After being sent to Ballantyne, the report sat for more than a year, Scott said. What was sent back to the council in September 2024 was different enough to need another six months of council work that wrapped up in March, again passing unanimously. Bowing to the reality of a strong-mayor system, the new version let go of several approaches to giving the council more power to balance that of the mayor.
Again, though, there was a sticking point from Ballantyne: term lengths.
Avoiding an impasse
Since there are other ways to put a question on a city ballot, Scott said using a “binding referendum to obtain a power that has been previously rejected is outrageous.”
But without the vote on four-year terms, the charter was at an impasse, councilors said.
“I know we wish it wasn’t true, but it is: We need to have agreement between both branches to get this passed. There is, in fact, like it or not, one issue that has been a sticking point between the two branches, which is the mayoral term,” Ben Ewen-Campen said.
Scott agreed: “The implicit threat,” he said, “is that without this ballot measure tacked on the end of the home rule petition, the mayor will once again sit on it and we can’t move forward.”
A Beacon Hill barrier
Council approval of Scott’s amendments could also be troublesome for the charter: “It still has to go the mayor’s desk for signature. I would guess that some of these would just be deal breakers for her,” councilor Matt McLaughlin said.
They would also be potentially confusing to legislators on Beacon Hill, who will be seeing charter-related home rule petitions from around Massachusetts and may not have any understanding of Somerville politics, McLaughlin said.
“If they get to the Somerville city charter and there are 10 ballot questions on it, if I was that state representative – not knowing any of the details behind this – I would say, ‘I’m not wasting my time on this, this clearly doesn’t look ready,’” he said.
“More like the 15th hour”
Scott’s first three amendments were raised, discussed and voted individually, with each drawing some words of general support but no votes in favor beyond his own and Burnley’s.
At that point Scott asked that the amendments that remained be handled together, speeding the process along “given the tenor of the discussion to this point” – and despite them all being individually “wildly popular measures that have broad support in the community.”
There was no reversal of support on the council for those proposals, councilor Jake Wilson said, but “I want them so much that I want to pursue them with the methods that actually seem likeliest to make those happen. So please, let’s get this charter sent to Beacon Hill already.”

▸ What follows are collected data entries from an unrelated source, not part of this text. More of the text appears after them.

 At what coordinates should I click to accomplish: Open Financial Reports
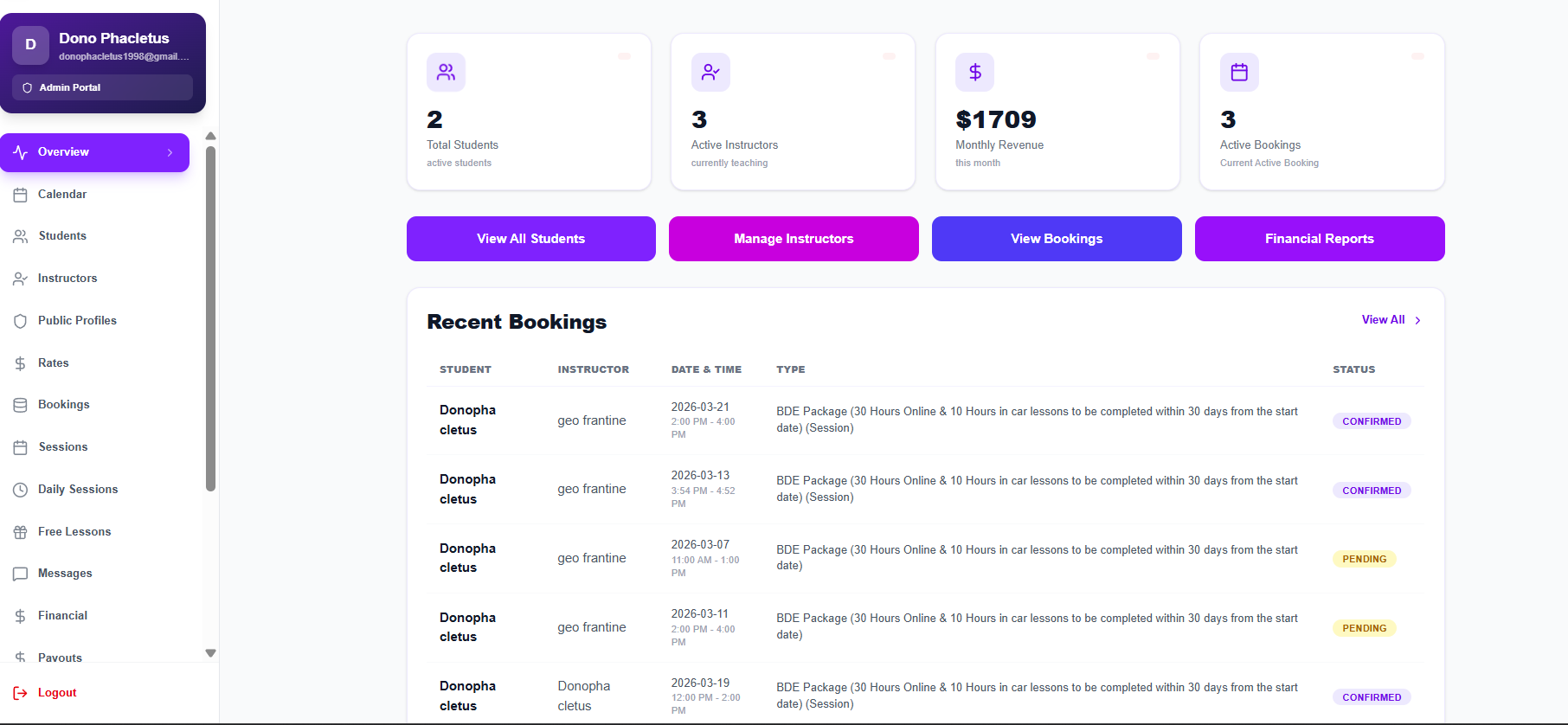1319,238
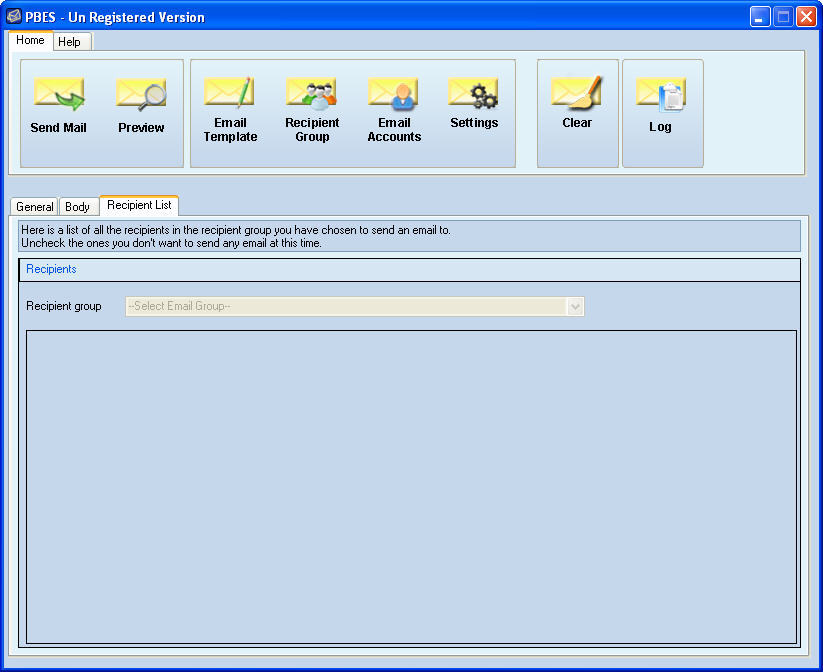Open the General tab
Viewport: 823px width, 672px height.
34,206
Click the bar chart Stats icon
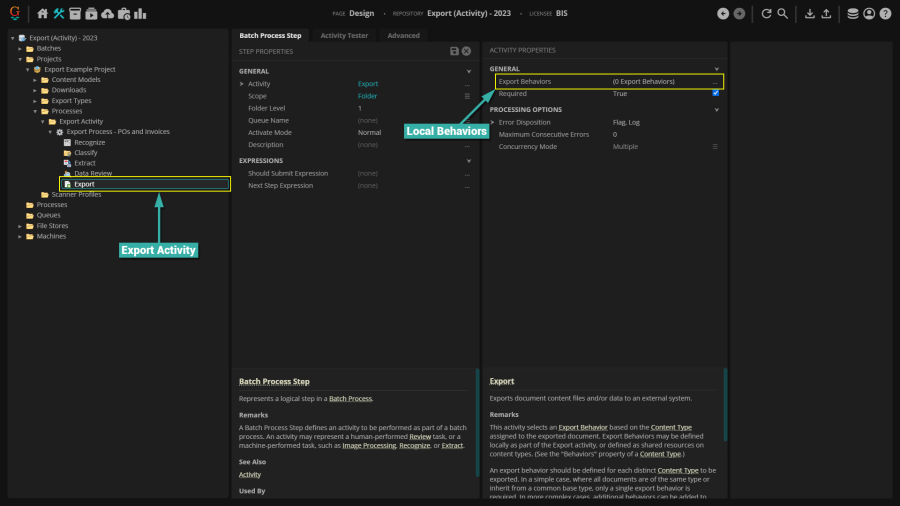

“It’s not just the eleventh hour. It’s more like the 15th hour,” Wilson said. “Let’s get this done.”
Candidate sees the light
Along with Scott expressing gratitude to his colleagues for their consideration, and some expressing gratitude in return for the work he’d done on the charter, there was reflection about what lay ahead in the campaign season. Davis signaled he would campaign against four-year mayoral terms.
One factor in council approval of Ballantyne’s ballot initiative was that it had gained support since it first came to the council, Wilson said.
“It was a split vote – a 6-5 vote at the time – against the four-year term. I believe three of us who voted against putting the four-year mayoral term into the charter two years ago now support a four-year term,” said Wilson, who is now running for mayor against Ballantyne. (Burnley has also declared a run for the office.) “I am of half a mind to just put the four-year term in the charter and be done with all this. I think that if we had a vote on that, it would probably pass.”